島で暮らす猫たちの仲睦まじい姿にきゅん! 後藤由紀子の『キス猫 −すりすり、ぎゅっ、と。−』レビュー

後藤由紀子の『キス猫』レビュー

愛しい日々の読書

やさしい環境で育つ猫たち

 2016年より日本全国の島々に通い、2017年からその島に暮らす猫たちの写真を撮り始めて、インスタグラムに掲載されたものをまとめた写真集です。
 
 本のタイトルもグッときます。ただでさえかわいい存在なのに、寄り添ったりキスをしたりと、仲睦まじい姿がたくさん収められています。まどろむ表情に何度もきゅん!とし、ページをめくるたびに「やっぱり猫が好き」と再確認してしまいました。 

 青い空と白い雲、静かな海を背景に緑に囲まれてゆったりと暮らす猫たち。都会に暮らす猫とは違って、のんびりとやさしい環境にあるので、道路の真ん中で堂々と寝ているそうです。ときには人間のほうが車を迂回して、それでも動かなかったら一旦車から降りて、猫を寄せてあげるという愛あふれる島民の皆さん。見ているこちらも気持ちが和んで癒されました。


 最近のニュースでは、コロナウイルスの話題で持ち切りで、不要不急の外出は控えるようにと毎日唱えられ、先の見えない不安にざわざわしているこのご時世に、心あたたまりました。こんなとき、理屈で固める難しいものではなく、右脳で感じるやさしいものを欲していたのかもしれません。ここまで来たら自分の身は自分で守らねば!と思います。なるべくストレスのかからないよう、こういう本を読んで、穏やかに暮らすことで免疫力アップさせていきたいですね。
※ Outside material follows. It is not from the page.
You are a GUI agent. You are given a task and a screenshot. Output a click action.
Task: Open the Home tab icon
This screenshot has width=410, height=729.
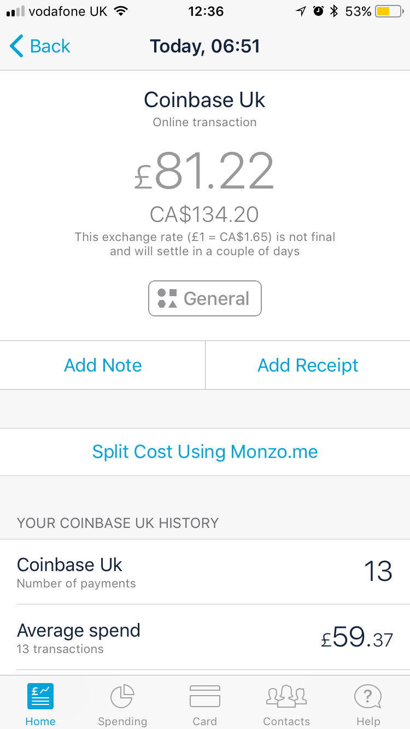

 「母は強し」というページでは、柱に登った子猫を助ける話があります。それを読んで、ある出来事を思い出しました。昔、姉がポケットに子猫を入れて帰ってきたことがありました。当時、小泉今日子さんの歌われていた曲名『夜明けのMEW』から「ミュー」と名付けて、飼いはじめました。そのミューちゃんが庭の木登りをするものの、自分では降りられなくて、木の上でニャーと鳴く姿を思い出しました。両親と三姉妹と猫と犬と一緒に暮らしていたときの話。なんだか懐かしいです。

 旅好き猫好きな著者が、島を旅するというテーマも素敵です。タイムスケジュールをきっちり作って、観光名所を訪ねる忙しい旅とは真逆。早起きして猫たちがお互いを毛づくろいしたり、すりすりしたり、鼻を寄せて朝の挨拶をするという愛情たっぷりの時間を、空気のような存在と思ってくれるまで、静かにじっくり過ごす。何とも贅沢な時間の使い方です。毎日せわしなく暮らしていますが、のどかに過ごすことは大切だなーと改めて思いました。 

 この島に暮らす猫たちの中でも、モテモテのシャム猫がいるそう。本来ならばたくさんのオスから、メスがアプローチを受けるのが通常のところ。そのモテ男のあとを、メス猫がぞろぞろついて行く様はとても珍しくて、絵面を考えるだけでもほほえましいだろうなーと思います。堂々としていて体格が良くてけんかも強いけれど女性にやさしい、ガツガツしていなくて立ち振る舞いがかっこいい、彼が人間であってもきっとモテていたに違いないとあります。そっと寄り添うメス猫はトロンとした何とも言えない表情をしてました。そのまわりに甘い時間が流れていてロマンティックです。